● **Aim of the task**:
Retype the listing below exactly, pictures removed.

===== Data in this exercise =====

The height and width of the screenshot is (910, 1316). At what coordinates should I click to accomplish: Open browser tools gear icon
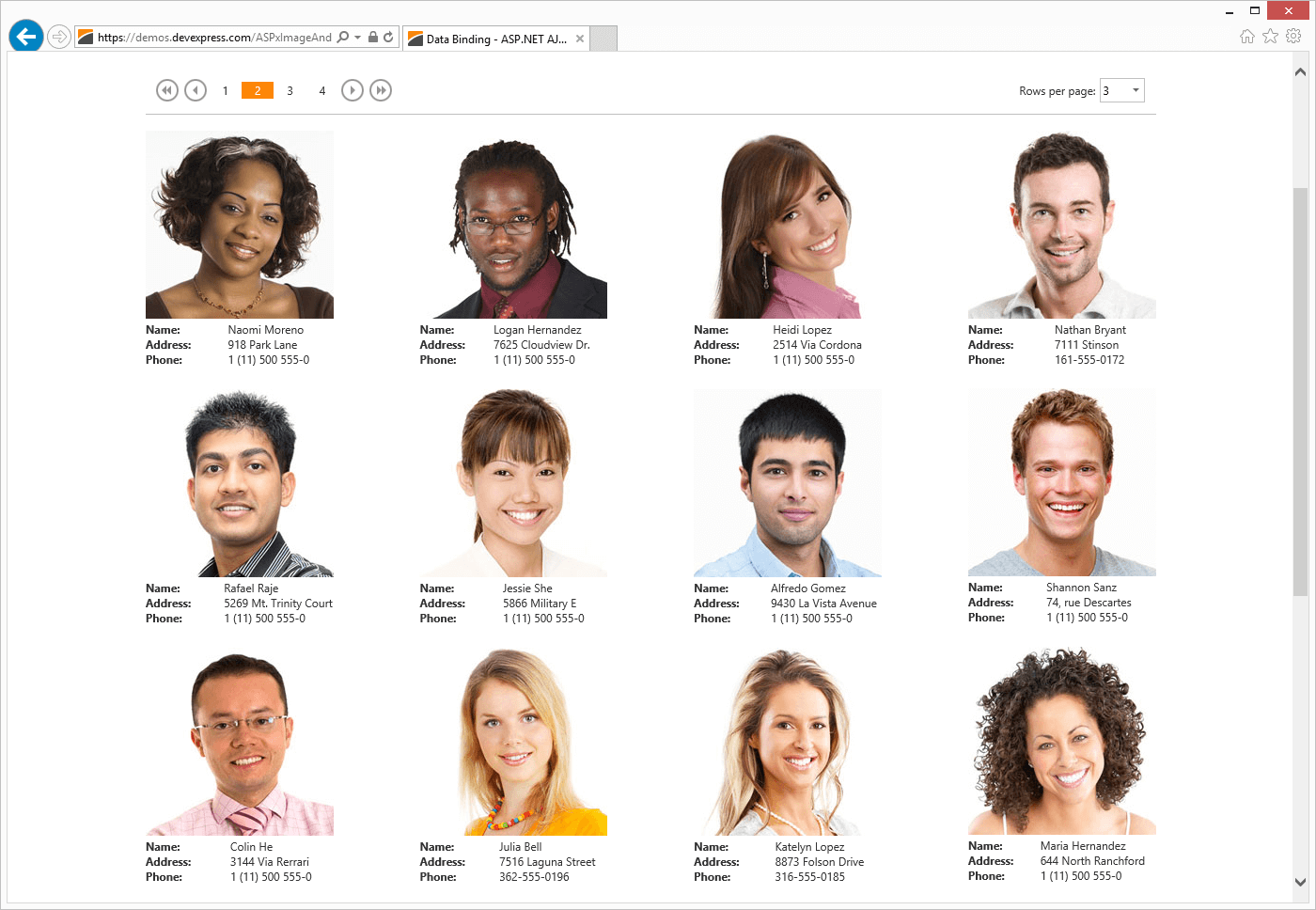(x=1293, y=37)
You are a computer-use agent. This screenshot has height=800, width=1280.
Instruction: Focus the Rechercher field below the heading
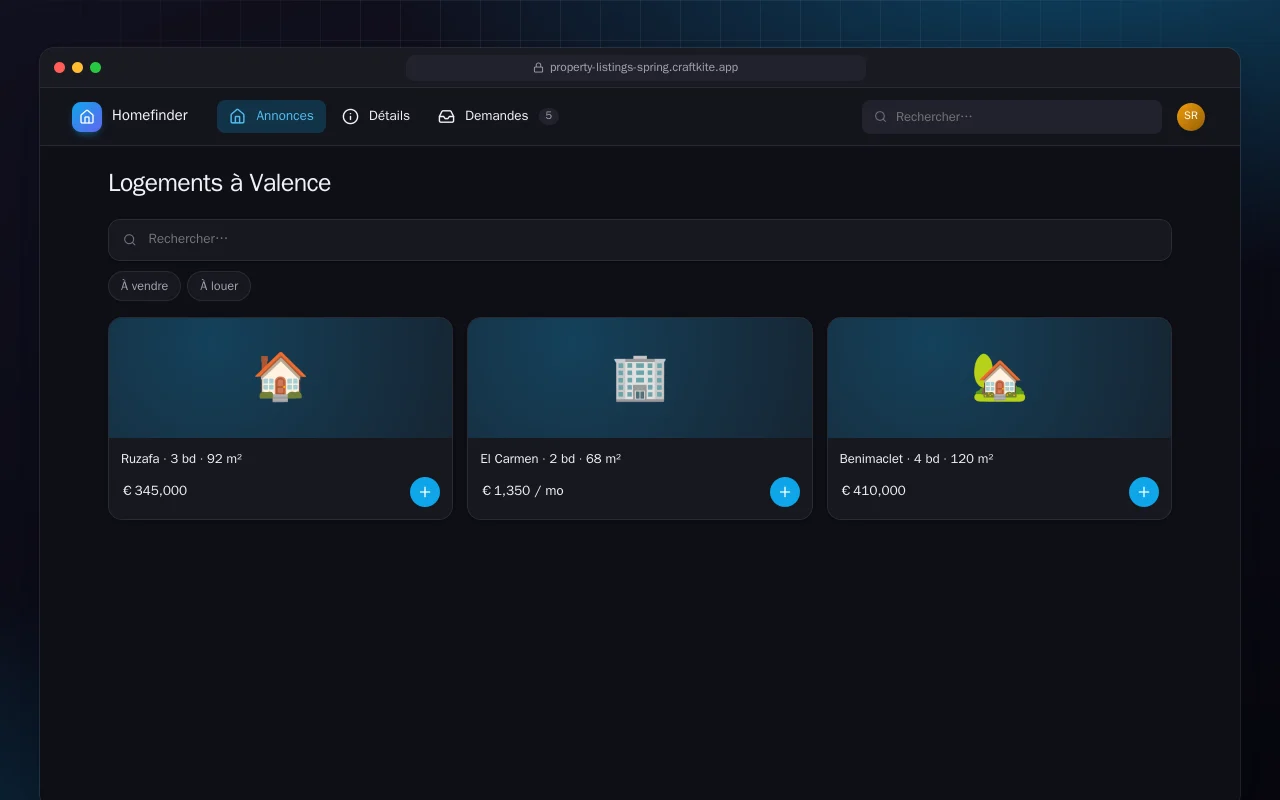click(x=640, y=240)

=====

● **Exercise result**:
The height and width of the screenshot is (910, 1316). At what coordinates should I click to accomplish: Open browser tools gear icon
(x=1293, y=37)
You are a computer-use agent. This screenshot has height=800, width=1280.
Instruction: Focus the Rechercher field below the heading
click(x=640, y=240)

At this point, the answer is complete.